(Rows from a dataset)
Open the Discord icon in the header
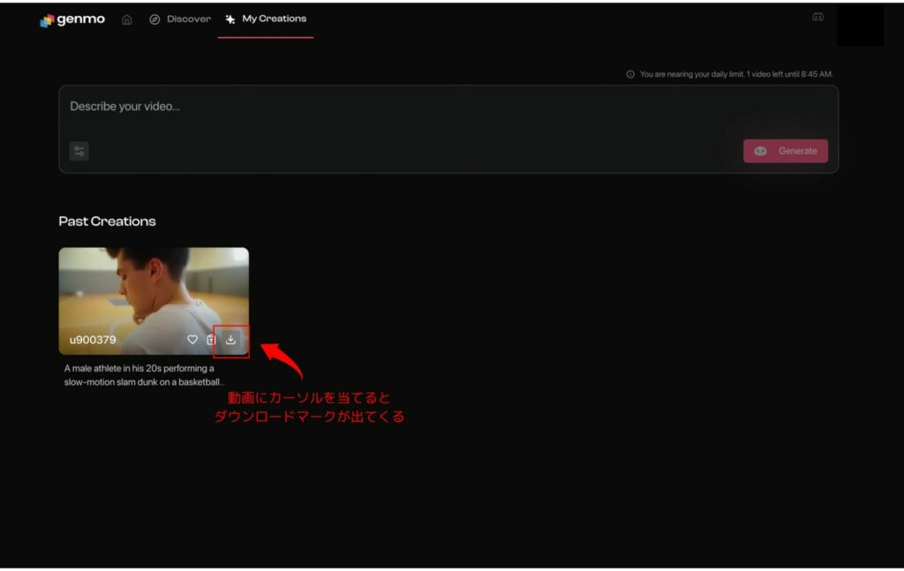This screenshot has width=904, height=571. click(x=817, y=17)
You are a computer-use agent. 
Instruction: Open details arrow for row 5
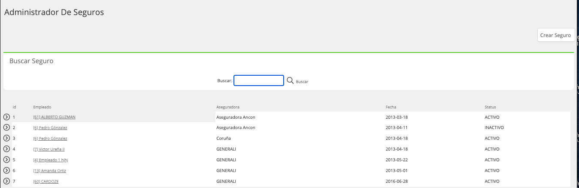pyautogui.click(x=6, y=160)
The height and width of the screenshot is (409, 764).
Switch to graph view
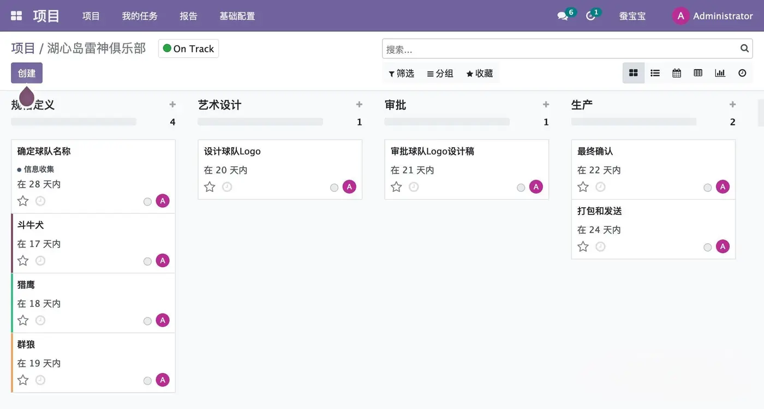point(720,73)
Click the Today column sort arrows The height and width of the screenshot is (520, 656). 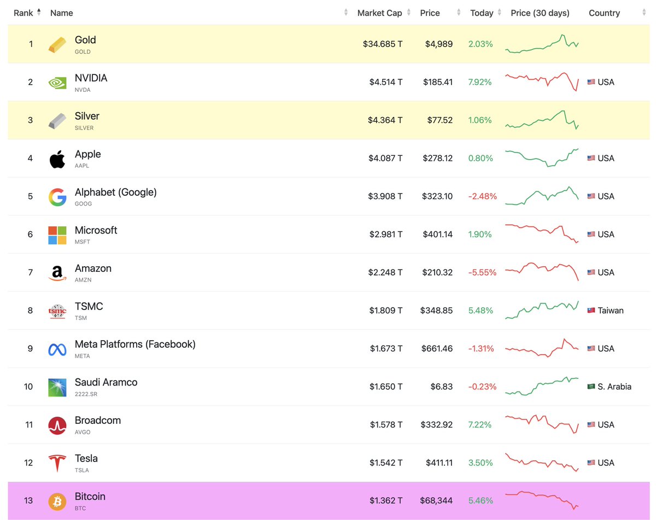(x=499, y=13)
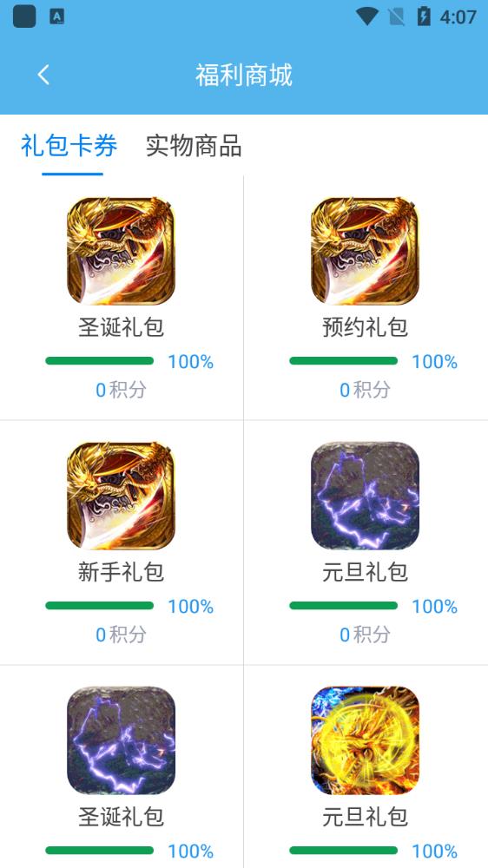Open the 新手礼包 title link

coord(122,572)
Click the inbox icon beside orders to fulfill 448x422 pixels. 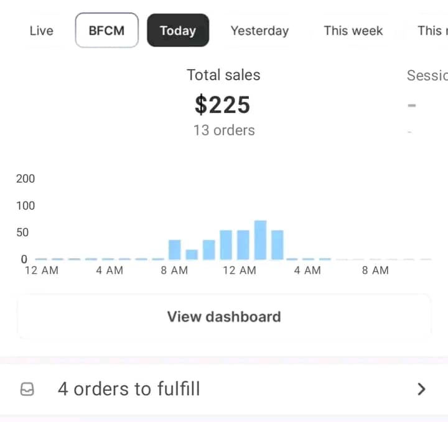[27, 389]
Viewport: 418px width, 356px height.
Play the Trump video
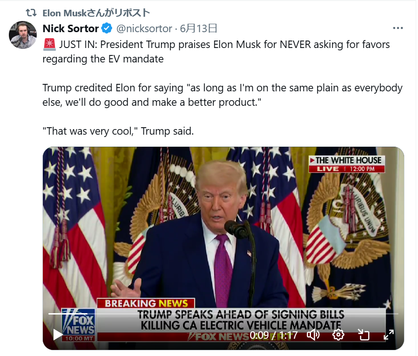pos(57,335)
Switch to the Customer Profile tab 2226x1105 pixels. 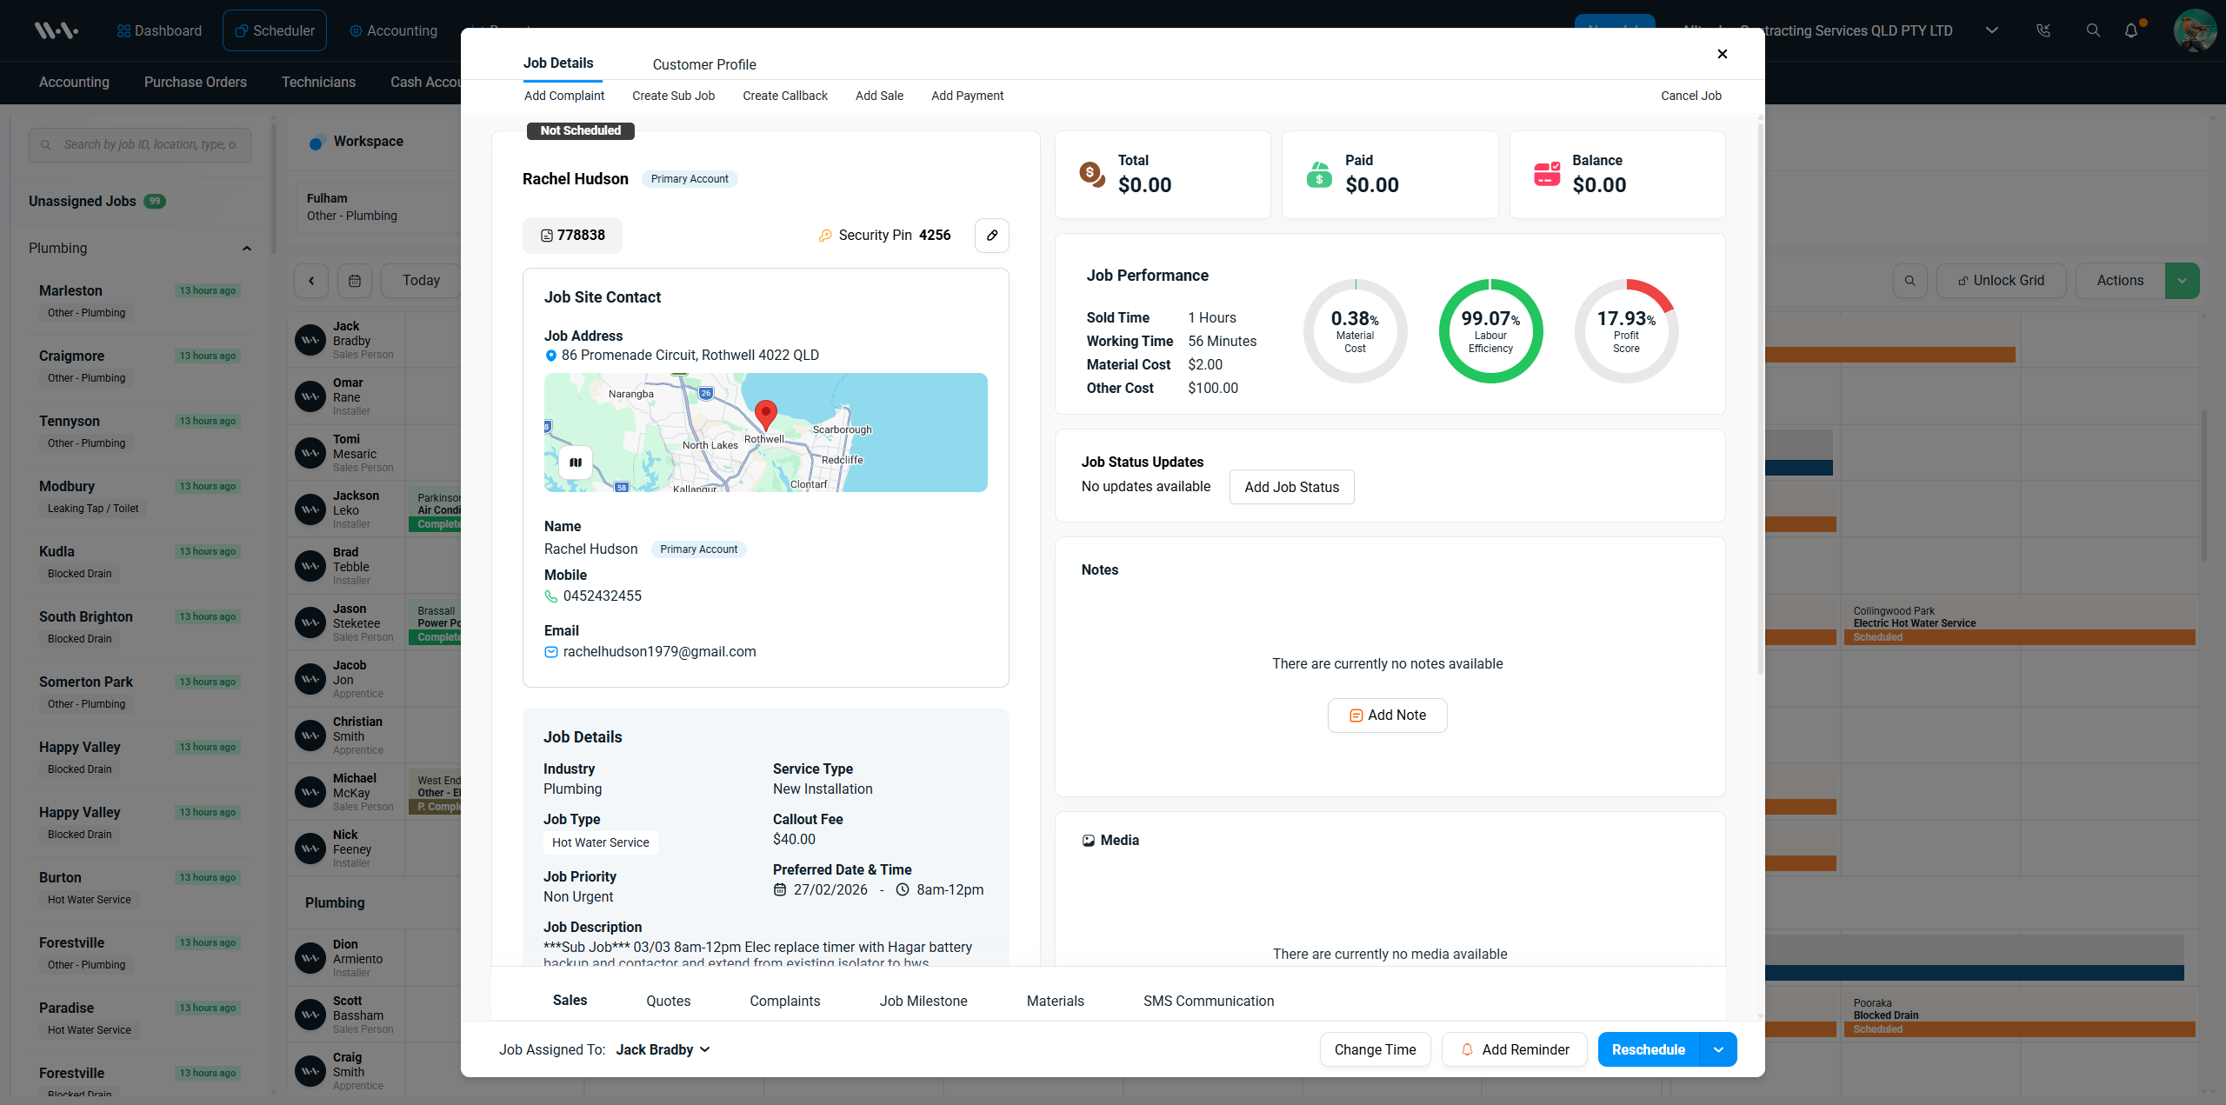pos(704,64)
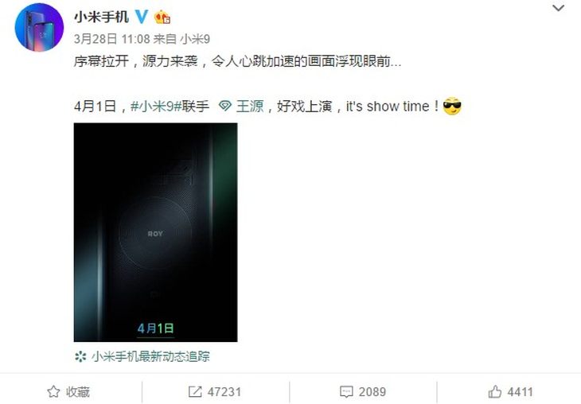
Task: Click the 小米9 source device link
Action: 195,39
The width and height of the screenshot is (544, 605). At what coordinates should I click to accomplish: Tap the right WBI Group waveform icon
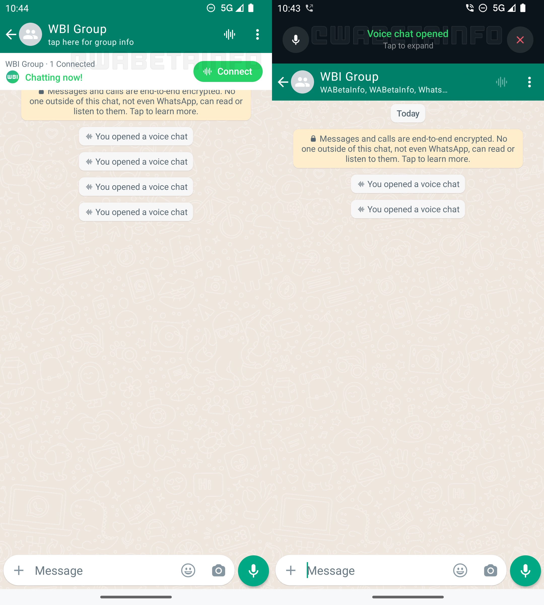(x=501, y=82)
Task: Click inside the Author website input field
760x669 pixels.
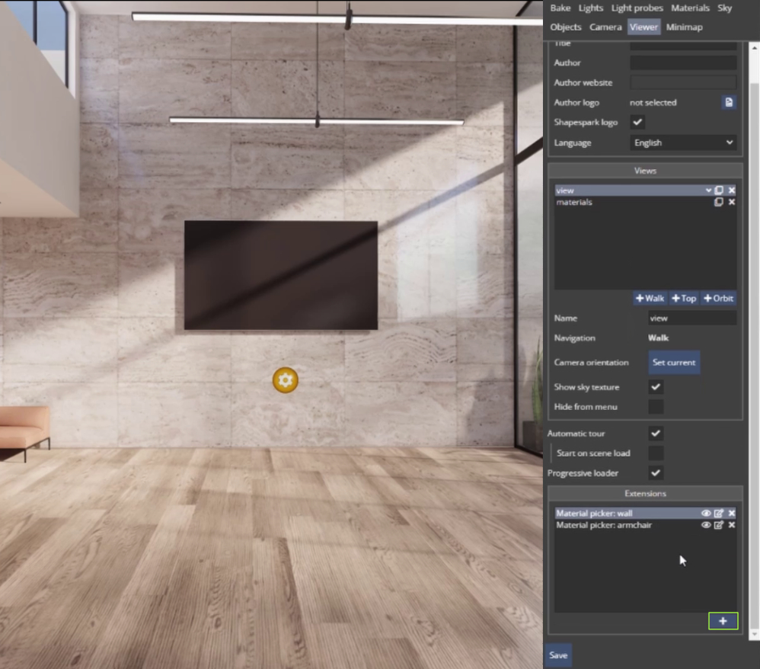Action: (x=682, y=82)
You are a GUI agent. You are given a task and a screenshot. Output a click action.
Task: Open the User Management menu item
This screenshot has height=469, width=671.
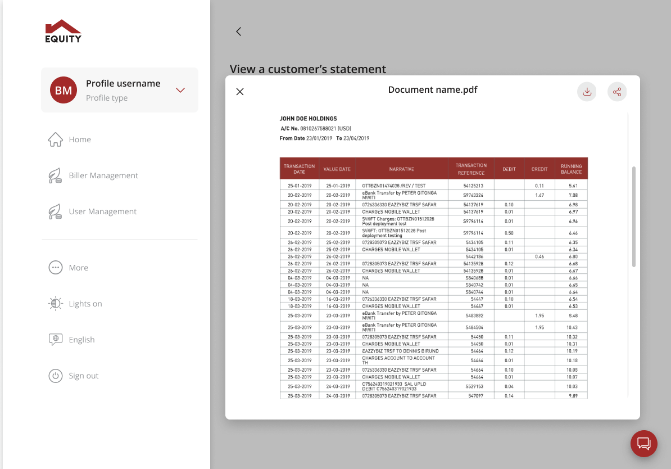[102, 211]
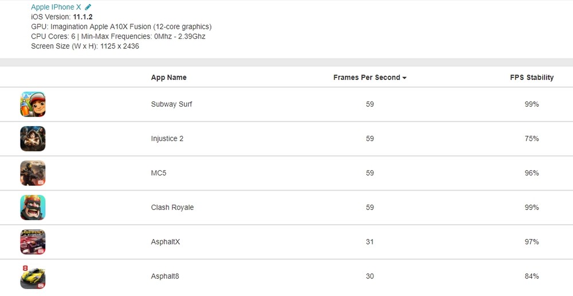Select the Injustice 2 app name
The height and width of the screenshot is (296, 573).
pos(167,139)
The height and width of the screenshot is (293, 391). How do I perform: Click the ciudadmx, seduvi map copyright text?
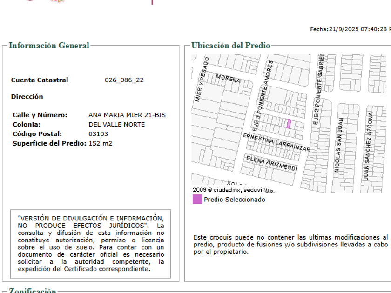pyautogui.click(x=228, y=190)
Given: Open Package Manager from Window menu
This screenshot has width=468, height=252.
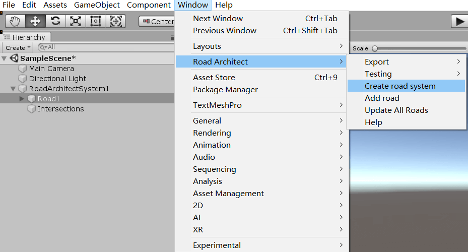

- Your goal: Rewrite the stretch of records from the line containing "You are a GUI" through the end, putting "Account Management" in place of "User Management" and keeping everything else the same. Leave the pictures out.

- Result for this exercise:
You are a GUI agent. You are given a task and a screenshot. Output a click action.
Task: Open the Account Management menu item
This screenshot has height=469, width=671.
[102, 211]
Select the Injustice 2 app name
The height and width of the screenshot is (296, 573).
pos(167,139)
The height and width of the screenshot is (293, 391). How do I perform: Click the ciudadmx, seduvi map copyright text?
pyautogui.click(x=228, y=190)
Given: Open Package Manager from Window menu
This screenshot has width=468, height=252.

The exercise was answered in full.